VORLIEGENDER TEXT:
"""

08.15 Uhr Ich beende das Badevergnügen und werfe mich ordentlich in Schale. Da eine 130 Meilen lange Autofahrt vor mir liegt, lasse ich die praktischen Flip Flops links liegen und schlüpfe pflichtbewusst in meine bequemen Kuhjungenstiefel aus echtem Schlangenleder. Anschliessend schlendere ich in die Küche und sehe, dass James bereits seinen Koffer neben die Türe gestellt und ein schmackhaftes Frühstück vorbereitet hat - wie schön. Zungeschnalzend leiste ich dem Buben Gesellschaft und höre, dass wir nach dem wichtigsten Mahl des Tages gleich losfahren sollten. Um keine Hektik aufkommen zu lassen, falle ich James ins Wort und merke an, dass wir die Reise ohne Zeitdruck in zwei Stunden schaffen werden. Mein Neffe ist kaum zu beruhigen und erinnert daran, dass er sein Flugzeug um 12.40 Uhr unbedingt erreichen muss. Laut seufzend verfrachte ich zwei Weissbrotscheiben in den Röster und gebe zu Protokoll, dass die letzten Tage viel zu schnell vergangen sind. James ist der gleichen Meinung und freut sich aber sehr, morgen seine kleine Familie endlich wieder in die Arme schliessen zu können - wie schön. 
08.45 Uhr Nachdem wir den Tisch abgeräumt und mehrere Getränkeflaschen in eine Kühltasche verfrachtet haben, verlassen wir das Ferienhaus und machen uns radiohörend auf den Weg. Um schneller voranzukommen, übernimmt James das Steuer und schickt sich an, mit quietschenden Reifen auf die Interstate 75 zu fahren. Währenddessen studiere ich den Rand McNally Strassenatlas und mache meinem Neffen klar, dass wir der Schnellstrasse bis zur Abzweigung 869 folgen sollten. Ferner bringe ich in Erfahrung, dass die I 75 im Jahre 1952 eröffnet wurde und Miami mit Detroit im US-Bundesstaat Michigan verbindet - wie aufregend.

"""

ANGEZEIGTE DATENSÄTZE:
"""

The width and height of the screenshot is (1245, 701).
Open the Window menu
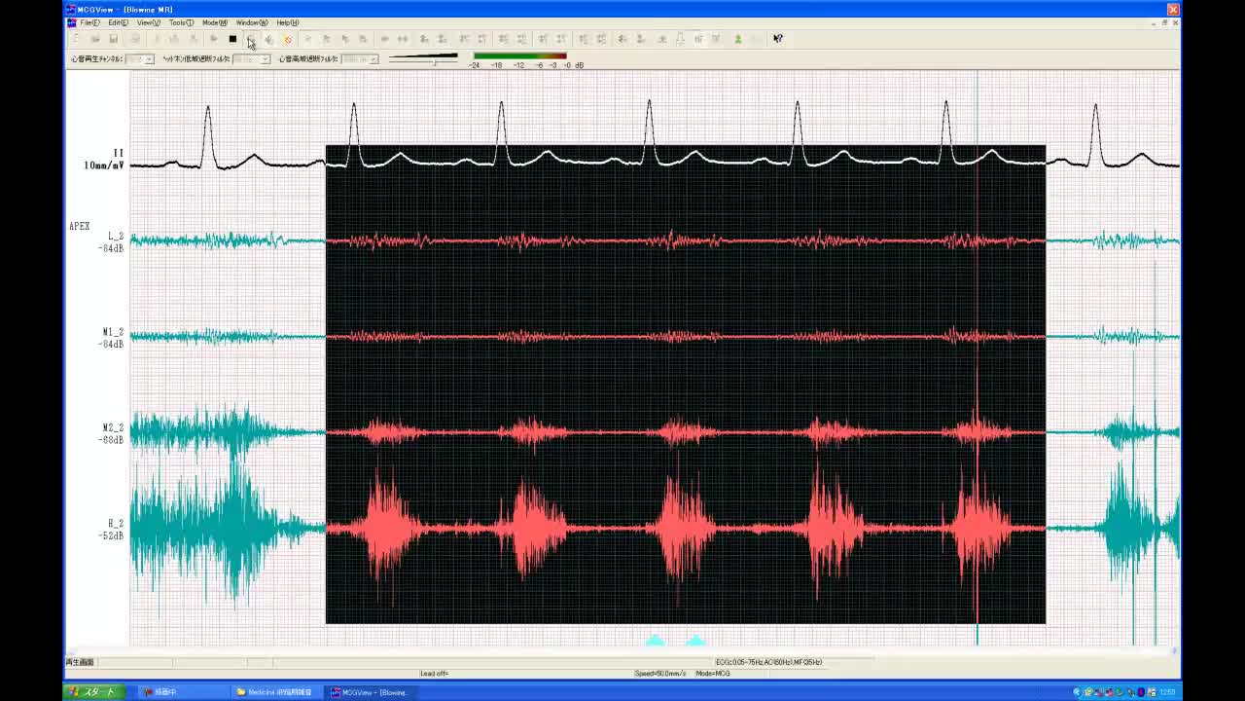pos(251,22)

"""
"""

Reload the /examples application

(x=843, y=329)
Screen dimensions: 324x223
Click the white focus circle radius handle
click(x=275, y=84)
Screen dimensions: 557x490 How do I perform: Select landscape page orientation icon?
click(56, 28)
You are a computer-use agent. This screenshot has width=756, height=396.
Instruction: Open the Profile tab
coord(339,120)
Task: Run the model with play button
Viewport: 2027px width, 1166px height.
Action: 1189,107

"""
"""

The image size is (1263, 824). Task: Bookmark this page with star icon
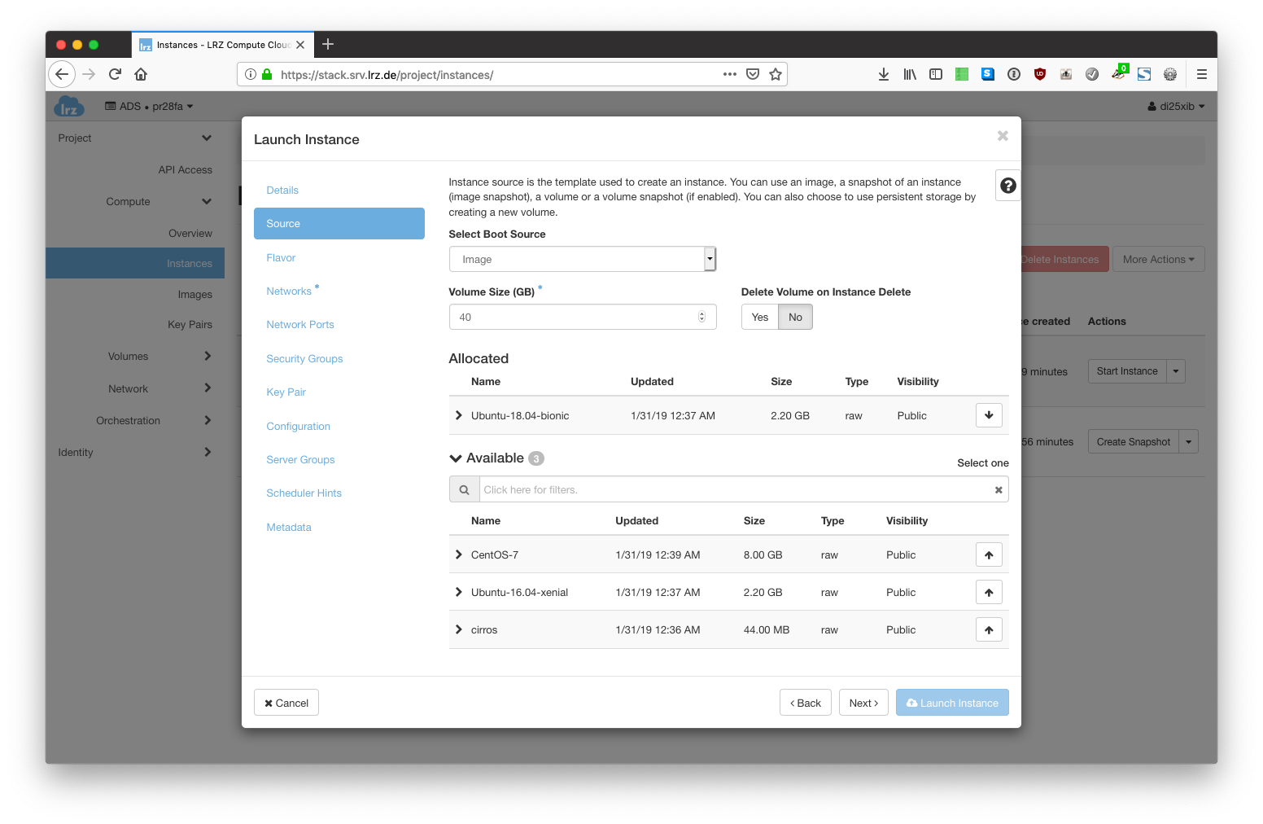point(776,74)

"""

AUFGABENSTELLUNGEN:
**1.** Nennen Sie sämtliche Uhrzeiten, die im Text über die Fahrt mit James vorkommen.
**2.** Führen Sie den Text über die Fahrt mit James im Anschluss an seinen letzten Satz fort.

LÖSUNGEN IM EINZELNEN:
**1.** 08.15 Uhr, 12.40 Uhr, 08.45 Uhr

**2.**
09.30 Uhr Nach dreissig Minuten überqueren wir eine Kreuzung und lesen auf einer Informationstafel, dass in dieser Gegend zwei Ortschaften namens Sunniland und Rock Island gegründet werden sollen. James ist bestens informiert und sagt, dass ein Bauunternehmer aus Marco Island die Ländereien für kleines Geld gekauft hat und nun ein Paradies für Reiche anlegen möchte - kaum zu glauben. Ausserdem deutet der gute Junge über die künstlich angelegten Seen zu meiner Rechten und plappert davon, dass hier in wenigen Jahren luxuriöse Eigenheime und Villen entstehen werden - das ist phantastisch.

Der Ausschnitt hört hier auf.